Discovering your Air Rifles’ Ancestors
The air rifle as we know it today was born in the modern ages, specifically during the Napoleonic wars. During this period, firearms were not enough efficient to replace melee fighting as a decisive element in combat.
Factors such as humidity and slow recharging processes caused the firing frequency to oscillate between one and five shots per minute depending on army preparation and weather conditions. In addition, the low rate of success forced soldiers to shoot in mass, achieving, according to General William Francis Napier in his book “History of the War in the Peninsule” a success rate which oscillated between a 0% and a 1%. The low performance of these primitive firearms forced armies to use bayonets as an alternative.

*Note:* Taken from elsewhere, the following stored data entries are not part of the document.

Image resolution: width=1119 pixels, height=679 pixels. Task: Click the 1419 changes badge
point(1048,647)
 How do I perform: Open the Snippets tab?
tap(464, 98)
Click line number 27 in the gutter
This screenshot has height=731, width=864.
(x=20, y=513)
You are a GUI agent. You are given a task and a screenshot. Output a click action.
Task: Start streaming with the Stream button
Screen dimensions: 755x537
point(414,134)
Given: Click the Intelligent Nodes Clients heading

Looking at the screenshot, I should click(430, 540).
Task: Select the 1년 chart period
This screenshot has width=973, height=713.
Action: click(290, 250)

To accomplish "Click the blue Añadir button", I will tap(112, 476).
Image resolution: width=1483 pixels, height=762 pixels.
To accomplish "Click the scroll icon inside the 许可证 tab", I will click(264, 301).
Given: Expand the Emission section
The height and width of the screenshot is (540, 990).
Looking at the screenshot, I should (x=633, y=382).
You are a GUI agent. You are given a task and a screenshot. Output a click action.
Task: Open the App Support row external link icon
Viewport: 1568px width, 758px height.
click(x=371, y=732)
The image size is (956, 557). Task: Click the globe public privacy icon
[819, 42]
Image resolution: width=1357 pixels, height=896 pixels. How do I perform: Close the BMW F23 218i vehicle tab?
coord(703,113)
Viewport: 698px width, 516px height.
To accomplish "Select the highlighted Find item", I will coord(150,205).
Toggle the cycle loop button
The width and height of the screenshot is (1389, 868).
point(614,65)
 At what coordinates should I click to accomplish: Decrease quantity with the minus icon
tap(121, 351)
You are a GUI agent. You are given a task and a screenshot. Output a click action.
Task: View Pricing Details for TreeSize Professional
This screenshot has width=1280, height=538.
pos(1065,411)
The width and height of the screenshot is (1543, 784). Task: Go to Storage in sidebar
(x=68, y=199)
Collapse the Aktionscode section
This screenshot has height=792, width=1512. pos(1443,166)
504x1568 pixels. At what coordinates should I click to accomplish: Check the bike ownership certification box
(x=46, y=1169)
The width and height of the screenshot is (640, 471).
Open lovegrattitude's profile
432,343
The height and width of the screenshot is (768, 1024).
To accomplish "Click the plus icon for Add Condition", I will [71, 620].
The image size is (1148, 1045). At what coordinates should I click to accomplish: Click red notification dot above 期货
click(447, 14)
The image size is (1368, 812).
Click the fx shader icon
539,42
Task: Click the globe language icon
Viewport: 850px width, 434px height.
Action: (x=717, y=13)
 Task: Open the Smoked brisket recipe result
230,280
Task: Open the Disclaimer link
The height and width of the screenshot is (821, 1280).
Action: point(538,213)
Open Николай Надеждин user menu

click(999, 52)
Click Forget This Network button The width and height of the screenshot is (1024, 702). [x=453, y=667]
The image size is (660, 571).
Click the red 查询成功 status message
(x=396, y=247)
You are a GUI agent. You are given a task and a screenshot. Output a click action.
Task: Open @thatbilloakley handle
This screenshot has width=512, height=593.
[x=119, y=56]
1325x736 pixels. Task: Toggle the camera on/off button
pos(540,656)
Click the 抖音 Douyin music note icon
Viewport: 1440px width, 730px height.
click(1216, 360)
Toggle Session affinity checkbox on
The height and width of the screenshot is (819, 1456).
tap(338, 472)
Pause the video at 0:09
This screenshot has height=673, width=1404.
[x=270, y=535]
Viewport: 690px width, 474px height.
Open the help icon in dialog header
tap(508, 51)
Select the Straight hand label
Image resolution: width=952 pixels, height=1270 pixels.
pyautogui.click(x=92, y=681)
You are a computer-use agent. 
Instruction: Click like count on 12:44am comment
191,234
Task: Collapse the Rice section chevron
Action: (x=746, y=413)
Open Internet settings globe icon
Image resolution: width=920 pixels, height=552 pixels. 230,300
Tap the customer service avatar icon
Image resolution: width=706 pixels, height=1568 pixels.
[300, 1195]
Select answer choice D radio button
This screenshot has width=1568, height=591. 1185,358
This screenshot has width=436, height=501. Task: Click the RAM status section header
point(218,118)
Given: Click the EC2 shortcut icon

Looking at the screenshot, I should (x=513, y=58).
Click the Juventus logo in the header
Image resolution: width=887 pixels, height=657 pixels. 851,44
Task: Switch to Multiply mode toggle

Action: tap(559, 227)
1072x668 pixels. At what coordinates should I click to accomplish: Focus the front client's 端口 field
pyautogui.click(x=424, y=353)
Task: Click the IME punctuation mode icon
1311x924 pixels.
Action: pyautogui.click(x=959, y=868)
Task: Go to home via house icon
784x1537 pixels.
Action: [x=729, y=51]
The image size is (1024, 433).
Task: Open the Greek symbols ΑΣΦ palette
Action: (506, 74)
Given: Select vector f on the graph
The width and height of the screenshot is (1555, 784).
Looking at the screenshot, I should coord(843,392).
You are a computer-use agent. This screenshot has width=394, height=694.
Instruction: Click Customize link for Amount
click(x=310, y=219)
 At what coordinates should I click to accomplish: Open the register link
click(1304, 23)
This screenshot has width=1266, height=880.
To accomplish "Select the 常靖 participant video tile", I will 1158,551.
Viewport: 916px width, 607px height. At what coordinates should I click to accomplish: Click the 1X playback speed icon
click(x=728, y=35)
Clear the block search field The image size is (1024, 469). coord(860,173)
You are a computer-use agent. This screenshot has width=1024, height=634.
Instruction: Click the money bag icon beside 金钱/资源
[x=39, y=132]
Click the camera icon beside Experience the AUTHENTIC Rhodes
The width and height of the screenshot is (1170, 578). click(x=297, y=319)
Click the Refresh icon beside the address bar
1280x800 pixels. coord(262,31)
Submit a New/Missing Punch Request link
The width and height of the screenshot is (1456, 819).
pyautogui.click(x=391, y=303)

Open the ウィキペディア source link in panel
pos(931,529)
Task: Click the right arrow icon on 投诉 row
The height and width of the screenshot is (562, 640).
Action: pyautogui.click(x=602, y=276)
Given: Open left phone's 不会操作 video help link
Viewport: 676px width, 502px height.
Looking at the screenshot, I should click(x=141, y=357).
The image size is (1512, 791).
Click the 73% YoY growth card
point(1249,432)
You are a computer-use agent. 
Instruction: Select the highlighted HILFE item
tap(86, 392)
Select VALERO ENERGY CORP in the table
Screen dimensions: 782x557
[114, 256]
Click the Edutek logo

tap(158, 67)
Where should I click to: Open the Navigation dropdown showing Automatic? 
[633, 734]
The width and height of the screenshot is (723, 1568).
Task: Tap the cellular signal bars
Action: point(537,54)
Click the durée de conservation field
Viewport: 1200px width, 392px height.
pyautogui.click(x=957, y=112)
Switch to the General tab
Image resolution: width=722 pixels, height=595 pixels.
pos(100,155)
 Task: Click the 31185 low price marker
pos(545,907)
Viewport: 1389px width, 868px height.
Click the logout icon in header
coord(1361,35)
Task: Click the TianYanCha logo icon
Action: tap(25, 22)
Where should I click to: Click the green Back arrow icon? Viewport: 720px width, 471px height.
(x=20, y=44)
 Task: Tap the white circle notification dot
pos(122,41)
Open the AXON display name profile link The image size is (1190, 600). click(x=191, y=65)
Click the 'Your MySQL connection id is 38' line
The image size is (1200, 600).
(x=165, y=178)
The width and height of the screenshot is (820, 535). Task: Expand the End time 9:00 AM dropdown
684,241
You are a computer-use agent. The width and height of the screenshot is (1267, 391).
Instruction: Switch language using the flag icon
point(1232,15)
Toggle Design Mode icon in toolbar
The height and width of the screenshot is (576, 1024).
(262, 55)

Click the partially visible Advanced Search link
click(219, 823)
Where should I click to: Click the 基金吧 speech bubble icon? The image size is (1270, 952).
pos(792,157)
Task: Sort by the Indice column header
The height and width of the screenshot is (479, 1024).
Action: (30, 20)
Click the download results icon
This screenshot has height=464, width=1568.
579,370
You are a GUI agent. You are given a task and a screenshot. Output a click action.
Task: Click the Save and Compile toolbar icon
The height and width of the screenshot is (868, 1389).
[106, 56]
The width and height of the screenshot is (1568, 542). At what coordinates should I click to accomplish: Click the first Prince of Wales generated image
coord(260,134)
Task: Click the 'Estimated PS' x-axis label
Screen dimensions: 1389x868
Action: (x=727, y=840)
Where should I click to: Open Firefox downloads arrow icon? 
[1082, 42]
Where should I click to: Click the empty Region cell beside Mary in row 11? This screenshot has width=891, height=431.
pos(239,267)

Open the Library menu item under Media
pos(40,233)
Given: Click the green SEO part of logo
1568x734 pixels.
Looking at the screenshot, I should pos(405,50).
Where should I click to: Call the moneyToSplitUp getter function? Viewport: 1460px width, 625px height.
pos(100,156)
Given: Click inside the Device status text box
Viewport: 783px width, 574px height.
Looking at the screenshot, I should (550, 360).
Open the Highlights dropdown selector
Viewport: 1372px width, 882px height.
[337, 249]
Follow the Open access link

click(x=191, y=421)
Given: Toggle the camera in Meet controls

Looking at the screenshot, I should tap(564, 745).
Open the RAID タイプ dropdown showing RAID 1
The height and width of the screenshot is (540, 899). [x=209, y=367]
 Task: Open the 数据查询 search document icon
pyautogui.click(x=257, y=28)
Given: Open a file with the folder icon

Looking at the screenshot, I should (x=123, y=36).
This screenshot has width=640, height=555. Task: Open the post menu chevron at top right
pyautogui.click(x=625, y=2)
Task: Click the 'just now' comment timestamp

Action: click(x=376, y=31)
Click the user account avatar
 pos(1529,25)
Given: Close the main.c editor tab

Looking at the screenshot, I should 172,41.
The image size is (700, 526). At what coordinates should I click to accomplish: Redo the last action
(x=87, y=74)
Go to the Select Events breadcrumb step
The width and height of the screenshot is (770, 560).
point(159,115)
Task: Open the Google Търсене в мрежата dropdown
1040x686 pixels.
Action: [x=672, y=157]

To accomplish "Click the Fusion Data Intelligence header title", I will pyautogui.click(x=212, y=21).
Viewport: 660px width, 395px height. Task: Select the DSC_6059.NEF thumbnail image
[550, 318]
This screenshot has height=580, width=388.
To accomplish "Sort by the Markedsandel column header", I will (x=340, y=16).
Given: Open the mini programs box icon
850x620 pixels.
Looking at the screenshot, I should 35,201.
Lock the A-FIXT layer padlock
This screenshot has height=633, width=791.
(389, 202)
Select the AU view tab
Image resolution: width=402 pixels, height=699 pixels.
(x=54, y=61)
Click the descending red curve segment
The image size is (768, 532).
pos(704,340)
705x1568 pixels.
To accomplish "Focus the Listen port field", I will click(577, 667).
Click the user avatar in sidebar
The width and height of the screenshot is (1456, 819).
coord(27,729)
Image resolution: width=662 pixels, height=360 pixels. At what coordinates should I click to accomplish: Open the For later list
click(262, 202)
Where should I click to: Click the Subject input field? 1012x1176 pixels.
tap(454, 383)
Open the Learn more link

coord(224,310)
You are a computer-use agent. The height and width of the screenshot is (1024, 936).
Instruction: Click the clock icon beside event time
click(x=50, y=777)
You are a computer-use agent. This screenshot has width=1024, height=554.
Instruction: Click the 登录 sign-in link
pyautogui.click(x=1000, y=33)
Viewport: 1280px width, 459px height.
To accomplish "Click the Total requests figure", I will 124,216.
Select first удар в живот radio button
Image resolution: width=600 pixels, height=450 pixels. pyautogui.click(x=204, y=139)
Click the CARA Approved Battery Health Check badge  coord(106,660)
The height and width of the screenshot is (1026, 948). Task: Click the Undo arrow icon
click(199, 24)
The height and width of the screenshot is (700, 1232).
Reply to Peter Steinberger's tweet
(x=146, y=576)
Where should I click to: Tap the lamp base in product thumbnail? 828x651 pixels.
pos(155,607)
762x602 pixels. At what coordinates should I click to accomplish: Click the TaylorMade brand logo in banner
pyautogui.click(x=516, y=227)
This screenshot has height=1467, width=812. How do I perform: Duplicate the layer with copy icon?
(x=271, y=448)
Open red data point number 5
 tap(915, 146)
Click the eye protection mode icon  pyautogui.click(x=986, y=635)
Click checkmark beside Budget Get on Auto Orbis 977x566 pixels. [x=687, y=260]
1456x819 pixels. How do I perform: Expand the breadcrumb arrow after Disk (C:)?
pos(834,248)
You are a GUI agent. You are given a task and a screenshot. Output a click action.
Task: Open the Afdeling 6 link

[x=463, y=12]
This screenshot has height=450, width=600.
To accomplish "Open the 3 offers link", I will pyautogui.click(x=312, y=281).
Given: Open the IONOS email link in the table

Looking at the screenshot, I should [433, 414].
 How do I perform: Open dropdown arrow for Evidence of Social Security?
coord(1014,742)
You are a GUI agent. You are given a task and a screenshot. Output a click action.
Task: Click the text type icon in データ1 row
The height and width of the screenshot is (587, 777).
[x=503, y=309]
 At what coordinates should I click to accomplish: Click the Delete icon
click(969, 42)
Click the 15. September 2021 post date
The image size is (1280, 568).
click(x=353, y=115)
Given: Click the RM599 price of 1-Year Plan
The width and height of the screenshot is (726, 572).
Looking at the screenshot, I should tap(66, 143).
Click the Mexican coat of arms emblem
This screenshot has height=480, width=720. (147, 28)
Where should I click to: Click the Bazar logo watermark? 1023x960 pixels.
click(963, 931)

Bartolomé Girandoni, born in 1744 into a family of Italian watchmakers, and passionate mechanic, developed a prototype that would change the course of the century. The Marshal-Lieutenant Theodor Baron Rouvroy studied one of his designs and obtained the authorization of Joseph II of Habsburg to develop an infantry weapon that used compressed air as an alternative to gunpowder. The Girandoni air rifle, known as ‘Windbüchse’ which means ‘’wind-gun” would start its production in 1779.
The Girandoni air rifle based its design on a metal tank of 17 cm long with a hemispherical base. At the front end there was the opening valve and the weapon mechanism: trigger and a magazine, capable of holding up to twenty iron projectiles of an estimated caliber of 13mm. The secret of the ‘Windbüchse’ was undoubtedly its sophisticated stock, which allowed to fire twenty shots in less than a minute. Its design and mechanics notably resembled the current PCP rifles.
Despite the fact that the twenty Girandoni carbines that survived have suffered irreversible damage to the valve seal, we can estimate that the gun was capable of making up to 70 shots without reloading its tank. The Girandoni Wind Rifle additionally offered a highly sophisticated multishot system: its charger was placed on the right side of the barrel and with just a simple movement after each shot, another projectile was placed to be fired in less than two seconds. According to the historical manuals, each soldier was given four charged tubes that quickly filled the charger. The great power, range and stealth of this disruptive rifle caused Napoleon to execute any enemy that was captured in possession of one of them.